Ники подошел ко мне, угрюмо протянул руку и сказал:
– Прости, что я тебя не лупил. В другой раз буду лупить.
(Илья Сургучев. «Детство Императора Николая II»)
Можно было бы сказать, что это просто одна из сценок детского воспитания, если бы это не засело в голове у Николая и не мучило его спустя многие годы, в чем он и признался при встрече с уже взрослым Володей Олленгрэном на смотрах в Севастополе в 1916 году. Улыбаясь, он сказал: «За это дело мне отец такую трепку дал, что до сих пор забыть не могу. Это была трепка первая и последняя. Но, конечно, совершенно заслуженная».

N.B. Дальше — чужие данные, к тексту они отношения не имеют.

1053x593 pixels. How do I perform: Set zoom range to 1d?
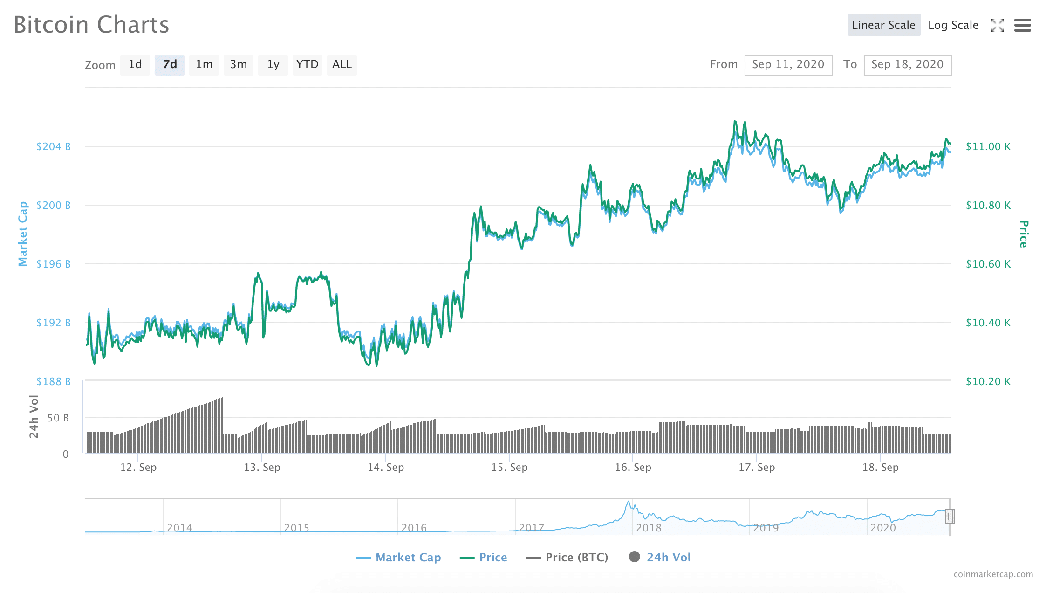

В другой раз отец поймал мальчиков за курением самокруток и, так как Ники отрицал свою вину, назвал его девчонкой. Мы знаем, что в будущность императором Николай II был заядлым курильщиком и редко выпускал папиросу из рук. Но в возрасте двадцати одного года он еще оглядывался на отца и боялся курить. В дневнике 1889 года Ники писал: «Не выдержал и начал курить, уверив себя, что это позволительно…» Позволительно – кем? Совершеннолетнему-то юноше!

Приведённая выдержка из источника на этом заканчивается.